Thursday, January 11, 2007

Iraq-War Decision

 *  Until recently, most critics of the Iraq war lamented its conduct. Only a few of us saw it as a destructive violation of ethically valuable international conventions from its conception. Now some early proponents of the war regret it, and some leaders regard the invasion of Iraq as our worst foreign-policy debacle ever. Nevertheless, we must try to leave Iraq in the best condition possible in a reasonable time; and that will cost much more of our treasure, many more of our soldiers' lives and many more innocent Iraqi lives on our watch.
 *  In hopes of avoiding a repeat of this gigantic ethical lapse, congress should use its subpoena power to discover the sequence of discussions about Iraq among administration advisers and deciders from the mid 90s up to the invasion.
 *  Why did the Neocons and Vulcans think it would be good to destroy one of the few antitheocratic regimes in the middle east?
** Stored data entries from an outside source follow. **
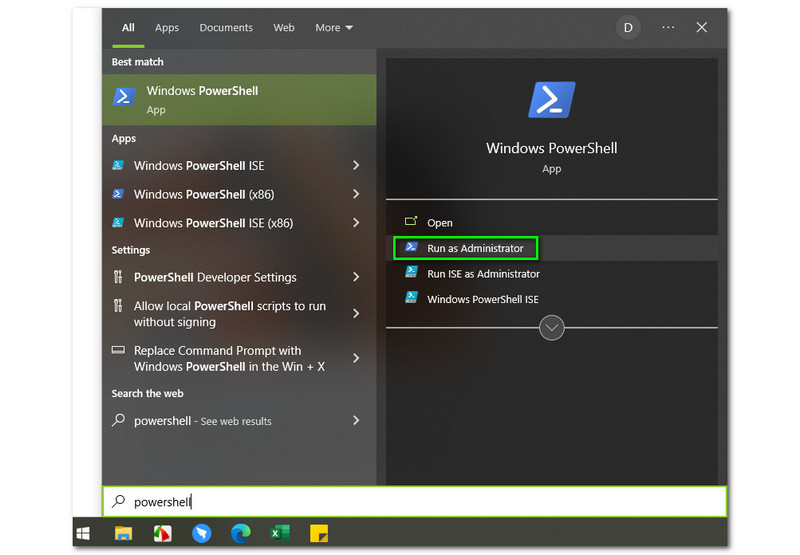800x555 pixels.
Task: Click the user account 'D' avatar
Action: pyautogui.click(x=628, y=28)
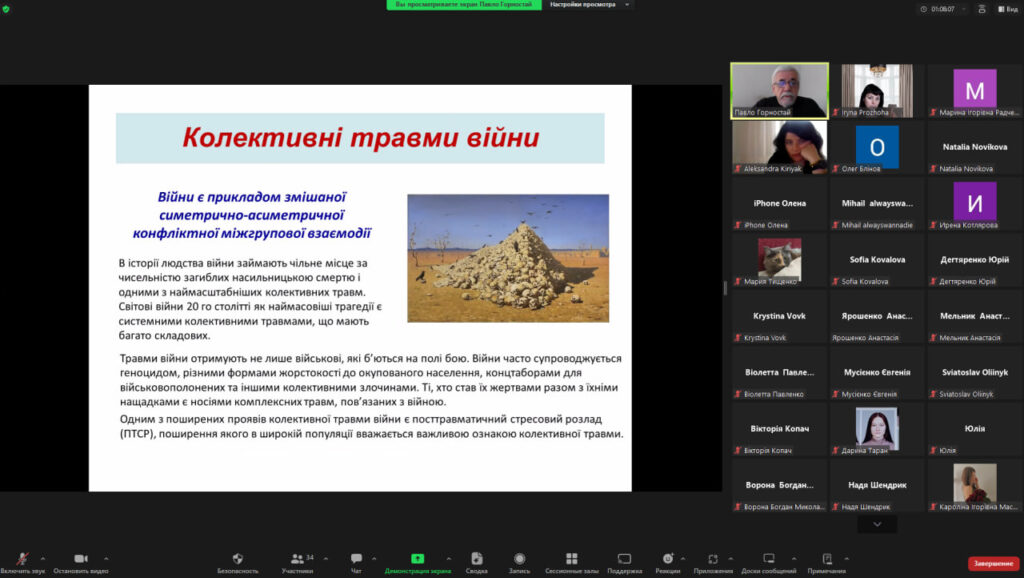Screen dimensions: 1024x578
Task: Open the Чат panel
Action: (x=356, y=560)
Why didn't Congress, journalists and Colin Powell insist on seeing raw, uncooked evidence for and against invading Iraq? By what dynamic did Cheney & Rumsfeld suppress evidence that Saddam hated al-Qaida and that claims of WMD in Iraq were phony? What charge did Rumsfeld give his Pentagon intelligence group? Consistent with his memo advising Republicans to maximize the political advantage handed to them by the 9/11 attack, did Karl Rove mention to the deciders or fellow advisers that attacking Iraq in 2003 would stop the national conversation about Bush's alleged insider-trading crimes at Harken Energy and that it would insure a landslide Republican victory in the upcoming mid-term elections, despite failure to cripple al-Qaida and Taliban in Afghanistan/Pakistan? What did Bush's spiritual advisers tell him about invading Iraq?
 *  It is with regret that I must suggest that the only way to prevent future think tanks and administrations from repeating such destructive policies is to heap disgrace on all participants in the decision to invade Iraq.

1 comment:

raiph mellor said...

I agree an investigation is called for.

However, given that the US remains a two party democracy, I don't believe a "heap disgrace on all participants" approach is realistic.